SMART Attributes Data Structure revision number: 16
Vendor Specific SMART Attributes with Thresholds:
ID# ATTRIBUTE_NAME FLAG VALUE WORST THRESH TYPE UPDATED WHEN_FAILED RAW_VALUE
1 Raw_Read_Error_Rate 0x002f 200 200 051 Pre-fail Always - 0
3 Spin_Up_Time 0x0027 140 139 021 Pre-fail Always - 3966
4 Start_Stop_Count 0x0032 100 100 000 Old_age Always - 19
5 Reallocated_Sector_Ct 0x0033 200 200 140 Pre-fail Always - 0
7 Seek_Error_Rate 0x002e 200 200 000 Old_age Always - 0
9 Power_On_Hours 0x0032 100 100 000 Old_age Always - 16
10 Spin_Retry_Count 0x0032 100 253 000 Old_age Always - 0
11 Calibration_Retry_Count 0x0032 100 253 000 Old_age Always - 0
12 Power_Cycle_Count 0x0032 100 100 000 Old_age Always - 19
192 Power-Off_Retract_Count 0x0032 200 200 000 Old_age Always - 13
193 Load_Cycle_Count 0x0032 200 200 000 Old_age Always - 67
194 Temperature_Celsius 0x0022 110 104 000 Old_age Always - 33
196 Reallocated_Event_Count 0x0032 200 200 000 Old_age Always - 0
197 Current_Pending_Sector 0x0032 200 200 000 Old_age Always - 0
198 Offline_Uncorrectable 0x0030 100 253 000 Old_age Offline - 0
199 UDMA_CRC_Error_Count 0x0032 200 200 000 Old_age Always - 0
200 Multi_Zone_Error_Rate 0x0008 100 253 000 Old_age Offline - 0

But this is the NEW drive!

Could that 33C be the culprit? Is the server room too hot?

Thanks,

Tony

33 celsius is perfectly okay for an HDD, the SMART data looks a-ok.

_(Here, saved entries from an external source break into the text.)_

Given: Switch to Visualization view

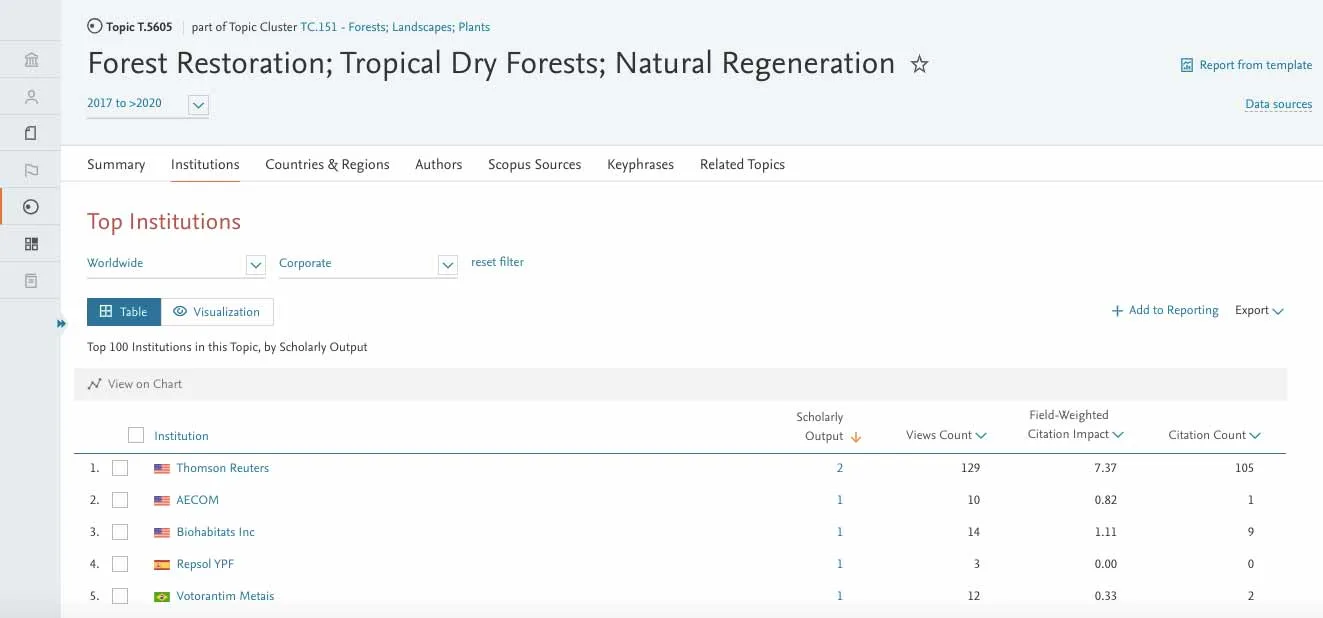Looking at the screenshot, I should pyautogui.click(x=217, y=312).
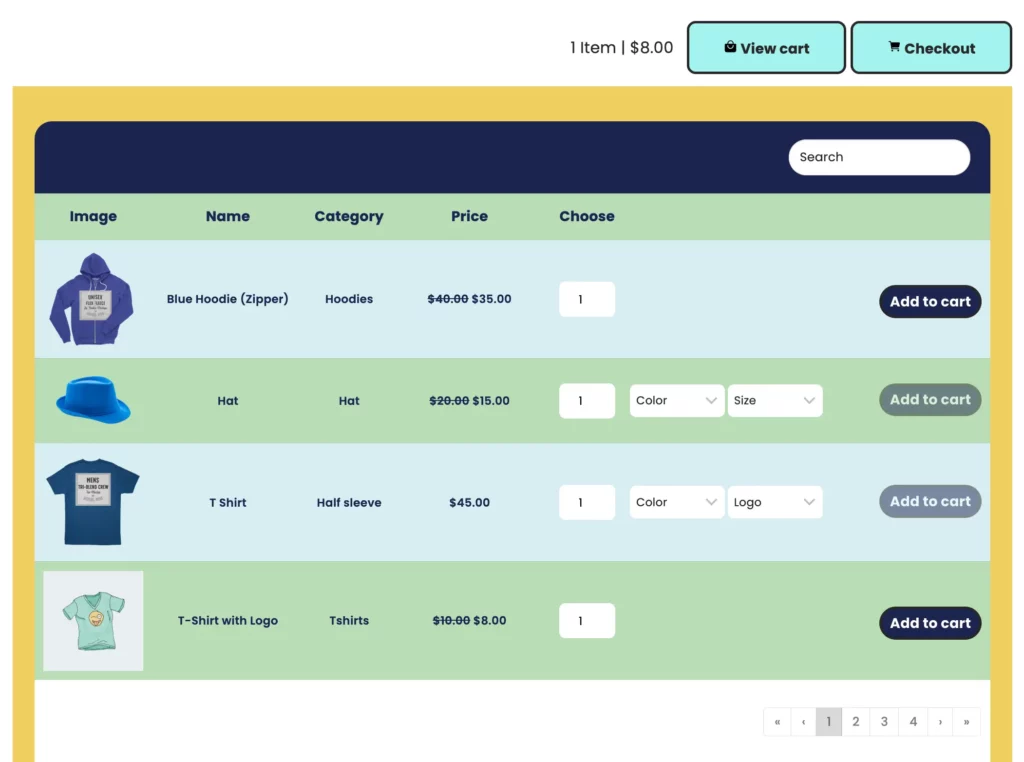Go to next page using single right chevron
The image size is (1024, 762).
click(x=939, y=721)
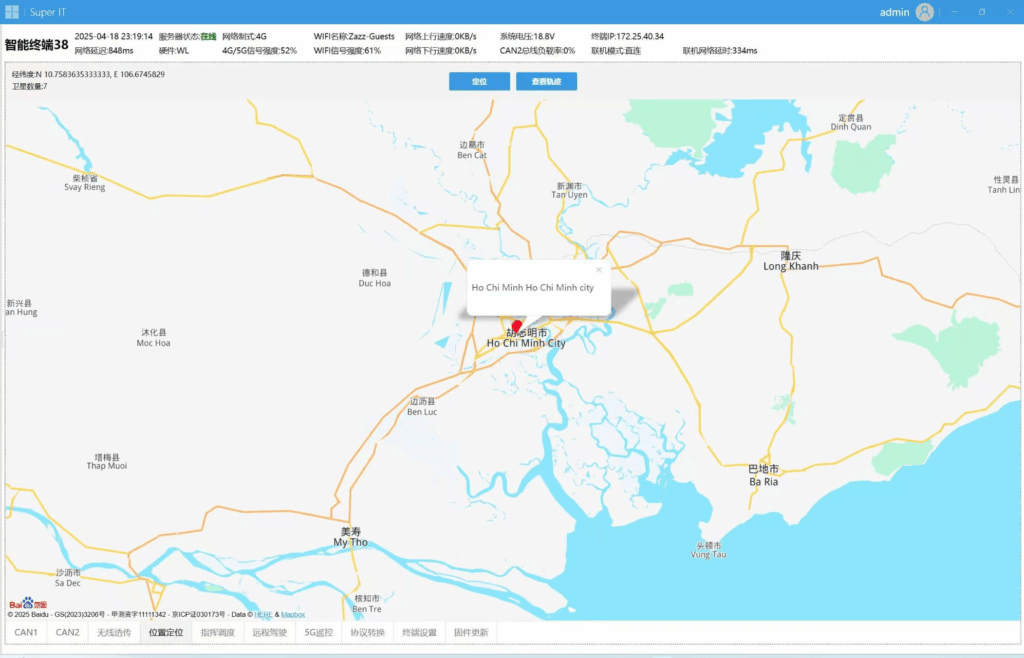Click the red location marker pin

(517, 326)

Could it be the fstab configuration that is causing the problem?

/dev/md1 / ext3 grpquota,usrquota,rw 0 1 /dev/md2 /tmp ext3 nosuid,noexec,nodev,rw 0 0 /dev/md0 /boot ext3 defaults 1 2 tmpfs /dev/shm tmpfs nosuid,noexec,nodev,rw 0 0 devpts /dev/pts devpts gid=5,mode=620 0 0 sysfs /sys sysfs defaults 0 0 proc /proc proc defaults 0 0 LABEL=SWAP-sdc3 swap swap defaults 0 0 LABEL=SWAP-sdb3 swap swap defaults 0 0 LABEL=SWAP-sda3 swap swap defaults 0 0

Howdy,

Your fstab shouldn’t affect the workings of a software RAID device. It’d normally be the other way around :slight_smile:

And your fstab looks pretty normal.

What does /proc/mdstat contain, out of curiosity?

-Eric

Just to close this issue. I re-added the new drive after the previous failure and haven’t received any failure notifications from that machine since.

I also noticed that the actual fail notification from the other machine was from MONTHS earlier. I must have forgotten about it and Google simply lumped it into the threaded email because of a similar subject line…

… so go figure.

It all is up and running for the last few days now.

Thanks everyone to your never ending constant striving to make life great for the rest of us. Virtualmin REALLY IS the reason I run on Linux platforms. I’m sure that’s true for thousands and thousands of people.

Thanks again,

Tony

Virtualmin REALLY IS the reason I run on Linux platforms. I’m sure that’s true for thousands and thousands of people.

Yes, actually, Virtualmin was the reason also for me to switch from Windows to Linux for my web hosting platform. :slight_smile:

I recently had a failing disk, too (software RAID) - the SMART info in webmin was actually very helpful here to get the disk replaced in time, but I do agree that webmin could provide a helping hand when integrating a replaced disk back into the system, i.e. partitioning the new disk according to existing disks, detaching removed partitions, adding the new partitions to each /dev/mdX and installing/updating the boot loader.

Also, /proc/mdstat should probably be evaluated as part of the status display in the “Linux RAID” module, because it showed “Active (green)”, despite the RAID missing several partitions …so it would probably be better to show the RAID status there, too ?

What a mess this thread turned into…

The only 3 steps you needs to do was fail the whole SCSI Drive A for all partitions and then replace that drive.

Raid would have taken care of the rest when you copied the partition structure to the new drive and then assign the new partitions to the array.

It’s a very easy thing to do.

  1. Fail sda drive and then shutdown the server and have sda replaced then boot the server backup
  2. login as root and issue this command sfdisk -d /dev/sdb | sfdisk /dev/sda
  3. Log into webmin and use the RAID module to add your new sda drive into the array.

That’s it…

The webmin RAID module is your friend and will nearly do everything you need done.